**TASK LIST:**
A) Output the passage from the mount namespace patch discussion starting with "So, finally, if" and going on through "switch_ns(pm->nsid->user_ns->ns_pid, &user_ns_desc, NULL) < 0)", copied word for word.
B) Finish out the next part of the mount namespace patch discussion, picking up right after its final line.

**TEXT BLOCK:**
Mount is MNT_LOCKED because we are CL_UNPRIVILEGED:
clone_mnt()
{
         /* Don't allow unprivileged users to reveal what is under a 
mount */
         if ((flag & CL_UNPRIVILEGED) && list_empty(&old->mnt_expire))
                 mnt->mnt.mnt_flags |= MNT_LOCKED;
}

We are CL_UNPRIVILEGED as when unshare -m we were in non-owner userns:
copy_mnt_ns() {
         if (user_ns != ns->user_ns)
                 copy_flags |= CL_SHARED_TO_SLAVE | CL_UNPRIVILEGED;
}

So, finally, if we want to make unmounts there we need to unshare -m 
from owner userns of mntns which we want to copy.

>
>> +	if (pm->nsid->user_ns &&
>> +	    switch_ns(pm->nsid->user_ns->ns_pid, &user_ns_desc, NULL) < 0)
>> +		goto err;
>>
>> -	list_for_each_entry(c, &pm->children, siblings) {
>> -		if (!strcmp(c->mountpoint, pm->mountpoint)) {
>> -			pr_debug("%d:%s is overmounted\n", pm->mnt_id, pm->mountpoint);
>> -			return MNT_UNREACHABLE;
>> +	if (!mnt_is_overmounted(pm)) {
>> +		mnt_path = get_clean_mnt(pm, mnt_path_tmp, mnt_path_root);
>> +		if (!mnt_path)
>> +			goto err;
>> +	} else {
>> +		/* Create helper mount namespace so we can unmount in it */
>> +		if (unshare(CLONE_NEWNS)) {
>> +			pr_perror("Unable to clone a mount namespace");
>> +			goto err;
>>   		}
>> -	}
>> +		if (mount("none", "/", NULL, MS_REC|MS_PRIVATE, NULL))
>> +			goto err;
>>
>> -	/*
>> -	 * To create a "private" copy, the target mount is bind-mounted
>> -	 * in a temporary place w/o MS_REC (non-recursively).
>> -	 * A mount point can't be bind-mounted in criu's namespace, it will be
>> -	 * mounted in a target namespace. The sequence of actions is
>> -	 * mkdtemp, setns(tgt), mount, open, detach, setns(old).
>> -	 */
>> +		if (umount_overmounts(pm))
>> +			goto err;
>>
>> -	cwd_fd = open(".", O_DIRECTORY);
>> -	if (cwd_fd < 0) {
>> -		pr_perror("Unable to open cwd");
>> -		return -1;
>> +		mnt_path = get_clean_mnt(pm, mnt_path_tmp, mnt_path_root);
>> +		if (!mnt_path)

**SUPPLIED INFORMATION:**
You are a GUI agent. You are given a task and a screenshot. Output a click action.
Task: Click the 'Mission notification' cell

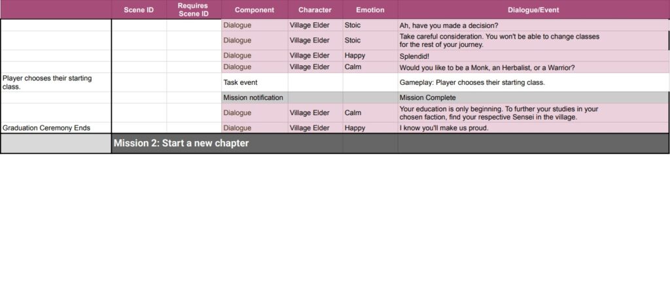(254, 97)
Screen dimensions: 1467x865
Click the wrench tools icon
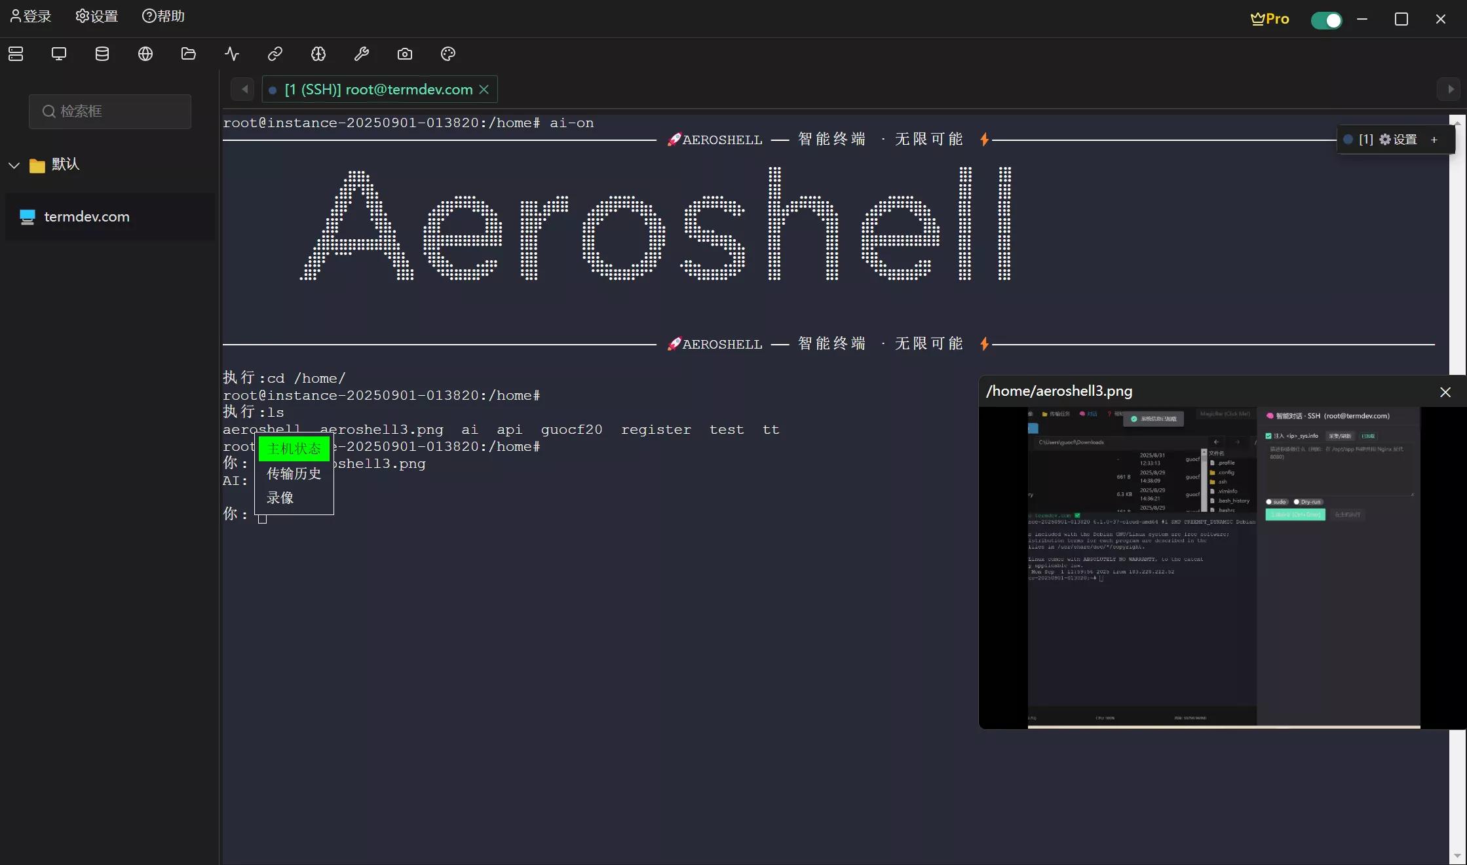click(362, 54)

**RESPONSES:**
A)
So, finally, if we want to make unmounts there we need to unshare -m 
from owner userns of mntns which we want to copy.

>
>> +	if (pm->nsid->user_ns &&
>> +	    switch_ns(pm->nsid->user_ns->ns_pid, &user_ns_desc, NULL) < 0)

B)
>> +			goto err;
>>   	}
>>
>> -	if (switch_ns(pm->nsid->ns_pid, &mnt_ns_desc, &ns_old) < 0)
>> -		goto out;
>> +	fd = open_detach_mount(mnt_path);
>> +	if (fd < 0)
>> +		goto err;
>>
>> -	mnt_path = get_clean_mnt(pm, mnt_path_tmp, mnt_path_root);
>> -	if (mnt_path == NULL) {
>> -		/*
>> -		 * We probably can't create a temporary direcotry,
>> -		 * so we can try to clone the mount namespace, open
>> -		 * the required mount and destroy this mount namespace
>> -		 * by calling restore_ns() below in this function.
>> -		 */
>> -		if (unshare(CLONE_NEWNS)) {
>> -			pr_perror("Unable to clone a mount namespace");
>> -			goto out;
>> -		}
>> +	/* Report fd to parent and wait until he he is done */
>> +	futex_set_and_wake(futex, fd + FUTEX_FD_SHIFT);
>> +	futex_wait_until(futex, FUTEX_FD_OK);
>> +	close(fd);
>> +	return 0;
>> +err:
>> +	futex_set_and_wake(futex, FUTEX_FD_ERR);
>> +	return -1;
>> +}
>>
>> -		fd = open(pm->mountpoint, O_RDONLY | O_DIRECTORY, 0);
>> -		if (fd < 0)
>> -			pr_perror("Can't open directory %s: %d", pm->mountpoint, fd);
>> -	} else
>> -		fd = open_detach_mount(mnt_path);
>> -	if (fd < 0)
>> -		goto out;
>> +int open_mountpoint(struct mount_info *pm)
>> +{
>> +	int fd = -1, pid = -1;
>> +	char mnt_path[PPFDS];
>> +	futex_t *futex = NULL;
>>
>> -	if (restore_ns(ns_old, &mnt_ns_desc)) {
>> -		ns_old = -1;
>> -		goto out;
>> +	/* No overmounts and children - the entire mount is visible */
>> +	if (list_empty(&pm->children) && !mnt_is_overmounted(pm))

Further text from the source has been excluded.